From mboxrd@z Thu Jan  1 00:00:00 1970
Return-Path: <linux-kernel-owner@vger.kernel.org>
Received: (majordomo@vger.kernel.org) by vger.kernel.org via listexpand
	id S1757663Ab2DIS0f (ORCPT <rfc822;w@1wt.eu>);
	Mon, 9 Apr 2012 14:26:35 -0400
Received: from mail-ob0-f174.google.com ([209.85.214.174]:56049 "EHLO
	mail-ob0-f174.google.com" rhost-flags-OK-OK-OK-OK) by vger.kernel.org
	with ESMTP id S1757367Ab2DIS0d (ORCPT
	<rfc822;linux-kernel@vger.kernel.org>);
	Mon, 9 Apr 2012 14:26:33 -0400
Message-ID: <4F8329D3.7000605@gmail.com>
Date: Tue, 10 Apr 2012 02:26:27 +0800
From: Xiao Guangrong <xiaoguangrong.eric@gmail.com>
User-Agent: Mozilla/5.0 (X11; Linux x86_64; rv:10.0.1) Gecko/20120216 Thunderbird/10.0.1
MIME-Version: 1.0
To: Marcelo Tosatti <mtosatti@redhat.com>
CC: Avi Kivity <avi@redhat.com>,
        Xiao Guangrong <xiaoguangrong@linux.vnet.ibm.com>,
        LKML <linux-kernel@vger.kernel.org>, KVM <kvm@vger.kernel.org>
Subject: Re: [PATCH 00/13] KVM: MMU: fast page fault
References: <4F742951.7080003@linux.vnet.ibm.com> <4F82E04E.6000900@redhat.com> <20120409175829.GB21894@amt.cnet>
In-Reply-To: <20120409175829.GB21894@amt.cnet>
Content-Type: text/plain; charset=UTF-8
Content-Transfer-Encoding: 7bit
Sender: linux-kernel-owner@vger.kernel.org
List-ID: <linux-kernel.vger.kernel.org>
X-Mailing-List: linux-kernel@vger.kernel.org

On 04/10/2012 01:58 AM, Marcelo Tosatti wrote:

> On Mon, Apr 09, 2012 at 04:12:46PM +0300, Avi Kivity wrote:
>> On 03/29/2012 11:20 AM, Xiao Guangrong wrote:
>>> * Idea
>>> The present bit of page fault error code (EFEC.P) indicates whether the
>>> page table is populated on all levels, if this bit is set, we can know
>>> the page fault is caused by the page-protection bits (e.g.
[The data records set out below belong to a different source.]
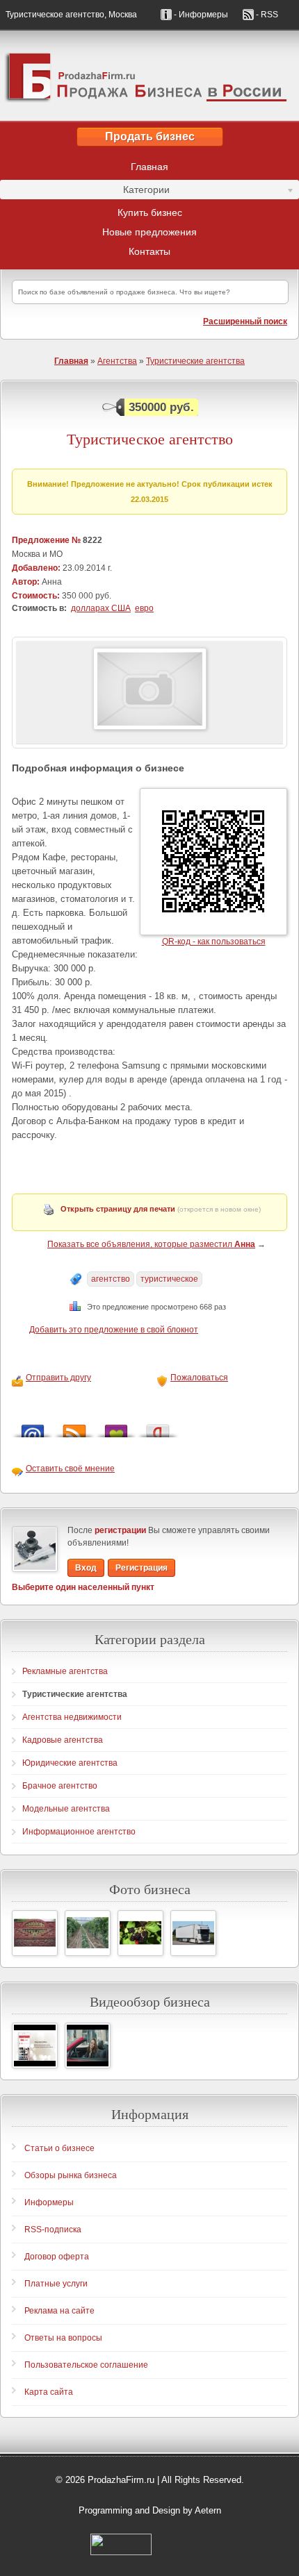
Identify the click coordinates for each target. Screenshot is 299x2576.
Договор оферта (56, 2256)
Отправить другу (58, 1377)
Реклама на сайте (59, 2311)
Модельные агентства (66, 1809)
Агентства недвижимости (72, 1717)
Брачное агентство (59, 1786)
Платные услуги (56, 2284)
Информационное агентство (79, 1832)
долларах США (101, 608)
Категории (85, 191)
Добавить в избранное (116, 1427)
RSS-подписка (52, 2229)
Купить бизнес (150, 212)
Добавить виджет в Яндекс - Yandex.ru (158, 1427)
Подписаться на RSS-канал (74, 1427)
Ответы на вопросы (63, 2338)
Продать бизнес (150, 136)
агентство (110, 1279)
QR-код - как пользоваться (214, 941)
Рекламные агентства (65, 1671)
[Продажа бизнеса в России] (149, 75)
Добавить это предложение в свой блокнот (113, 1330)
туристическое (169, 1279)
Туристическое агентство (150, 439)
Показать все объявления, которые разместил (151, 1244)
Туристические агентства (195, 361)
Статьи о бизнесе (59, 2148)
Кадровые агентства (62, 1740)
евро (144, 608)
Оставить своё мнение (70, 1468)
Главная (149, 166)
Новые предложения (149, 231)
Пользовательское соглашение (86, 2365)
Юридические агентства (70, 1763)
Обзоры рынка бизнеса (70, 2175)
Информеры (49, 2202)
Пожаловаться (199, 1377)
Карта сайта (48, 2392)
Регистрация (141, 1568)
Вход (86, 1568)
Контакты (149, 251)
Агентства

W/R bit) or
>>> the reserved bits.
>>>
>>> In KVM, in most cases, all this kind of page fault (EFEC.P = 1) can be
>>> simply fixed: the page fault caused by reserved bit
>>> (EFFC.P = 1 && EFEC.RSV = 1) has already been filtered out in fast mmio
>>> path. What we need do to fix the rest page fault (EFEC.P = 1 && RSV != 1)
>>> is just increasing the corresponding access on the spte.
>>>
>>> This pachset introduces a fast path to fix this kind of page fault: it
>>> is out of mmu-lock and need not walk host page table to get the mapping
>>> from gfn to pfn.
>>>
>>>
>>
>> This patchset is really worrying to me.
>>
>> It introduces a lot of concurrency into data structures that were not
>> designed for it.  Even if it is correct, it will be very hard to
>> convince ourselves that it is correct, and if it isn't, to debug those
>> subtle bugs.  It will also be much harder to maintain the mmu code than
>> it is now.
>>
>> There are a lot of things to check.  Just as an example, we need to be
>> sure that if we use rcu_dereference() twice in the same code path, that
>> any inconsistencies due to a write in between are benign.  Doing that is
>> a huge task.
>>
>> But I appreciate the performance improvement and would like to see a
>> simpler version make it in.  This needs to reduce the amount of data
>> touched in the fast path so it is easier to validate, and perhaps reduce
>> the number of cases that the fast path works on.
>>
>> I would like to see the fast path as simple as
>>
>>   rcu_read_lock();
>>
>>   (lockless shadow walk)
>>   spte = ACCESS_ONCE(*sptep);
>>
>>   if (!(spte & PT_MAY_ALLOW_WRITES))
>>         goto slow;
>>
>>   gfn = kvm_mmu_page_get_gfn(sp, sptep - sp->sptes)
>>   mark_page_dirty(kvm, gfn);
>>
>>   new_spte = spte & ~(PT64_MAY_ALLOW_WRITES | PT_WRITABLE_MASK);
>>   if (cmpxchg(sptep, spte, new_spte) != spte)
>>        goto slow;
>>
>>   rcu_read_unlock();
>>   return;
>>
>> slow:
>>   rcu_read_unlock();
>>   slow_path();
>>
>> It now becomes the responsibility of the slow path to maintain *sptep &
>> PT_MAY_ALLOW_WRITES, but that path has a simpler concurrency model.  It
>> can be as simple as a clear_bit() before we update sp->gfns[] or if we
>> add host write protection.
>>
>> Sorry, it's too complicated for me.  Marcelo, what's your take?
> 
> The improvement is small and limited to special cases (migration should
> be rare and framebuffer memory accounts for a small percentage of total
> memory).


Actually, although the framebuffer is small but it is modified really
frequently, and another unlucky things is that dirty-log is also
very frequently and need hold mmu-lock to do write-protect.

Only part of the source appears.